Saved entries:
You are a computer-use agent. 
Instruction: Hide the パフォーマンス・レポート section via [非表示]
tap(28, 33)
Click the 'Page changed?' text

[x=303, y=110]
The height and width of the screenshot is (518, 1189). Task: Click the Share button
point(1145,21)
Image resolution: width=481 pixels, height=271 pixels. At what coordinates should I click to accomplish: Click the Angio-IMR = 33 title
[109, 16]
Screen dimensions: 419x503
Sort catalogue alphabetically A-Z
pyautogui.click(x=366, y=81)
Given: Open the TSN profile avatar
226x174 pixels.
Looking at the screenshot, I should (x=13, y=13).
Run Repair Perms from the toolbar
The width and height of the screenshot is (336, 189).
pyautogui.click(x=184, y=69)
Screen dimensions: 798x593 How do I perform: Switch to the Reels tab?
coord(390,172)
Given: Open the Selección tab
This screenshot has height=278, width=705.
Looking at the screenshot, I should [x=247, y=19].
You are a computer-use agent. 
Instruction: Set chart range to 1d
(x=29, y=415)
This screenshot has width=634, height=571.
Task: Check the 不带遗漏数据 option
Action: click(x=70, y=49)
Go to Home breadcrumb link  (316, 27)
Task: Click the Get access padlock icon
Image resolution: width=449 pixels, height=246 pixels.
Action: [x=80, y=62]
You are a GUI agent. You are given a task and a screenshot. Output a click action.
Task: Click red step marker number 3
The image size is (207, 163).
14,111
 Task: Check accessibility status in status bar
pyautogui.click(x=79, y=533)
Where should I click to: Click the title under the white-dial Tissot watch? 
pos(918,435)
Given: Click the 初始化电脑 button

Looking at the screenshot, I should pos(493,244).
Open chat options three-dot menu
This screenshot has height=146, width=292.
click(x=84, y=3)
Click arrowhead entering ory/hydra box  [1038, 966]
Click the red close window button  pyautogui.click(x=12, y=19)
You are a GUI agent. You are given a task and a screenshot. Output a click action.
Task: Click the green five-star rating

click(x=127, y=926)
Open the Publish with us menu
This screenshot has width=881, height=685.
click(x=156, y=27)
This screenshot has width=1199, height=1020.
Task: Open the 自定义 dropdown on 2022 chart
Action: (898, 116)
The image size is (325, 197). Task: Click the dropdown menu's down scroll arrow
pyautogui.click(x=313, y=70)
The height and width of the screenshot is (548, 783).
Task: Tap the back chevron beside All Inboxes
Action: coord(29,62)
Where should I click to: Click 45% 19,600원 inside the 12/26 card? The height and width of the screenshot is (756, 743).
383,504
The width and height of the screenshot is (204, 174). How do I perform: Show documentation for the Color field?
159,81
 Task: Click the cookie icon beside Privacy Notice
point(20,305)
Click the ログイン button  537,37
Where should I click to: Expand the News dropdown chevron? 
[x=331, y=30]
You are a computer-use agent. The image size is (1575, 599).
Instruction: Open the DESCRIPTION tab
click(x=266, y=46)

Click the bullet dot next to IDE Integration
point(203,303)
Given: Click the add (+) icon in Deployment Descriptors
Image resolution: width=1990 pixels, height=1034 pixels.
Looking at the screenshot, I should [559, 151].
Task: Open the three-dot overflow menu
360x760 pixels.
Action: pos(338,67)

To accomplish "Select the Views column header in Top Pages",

* **Requirement**
Out of the data above, return each line where the word "three" can be found.

* **Answer area**
Open chat options three-dot menu
Task: Open the three-dot overflow menu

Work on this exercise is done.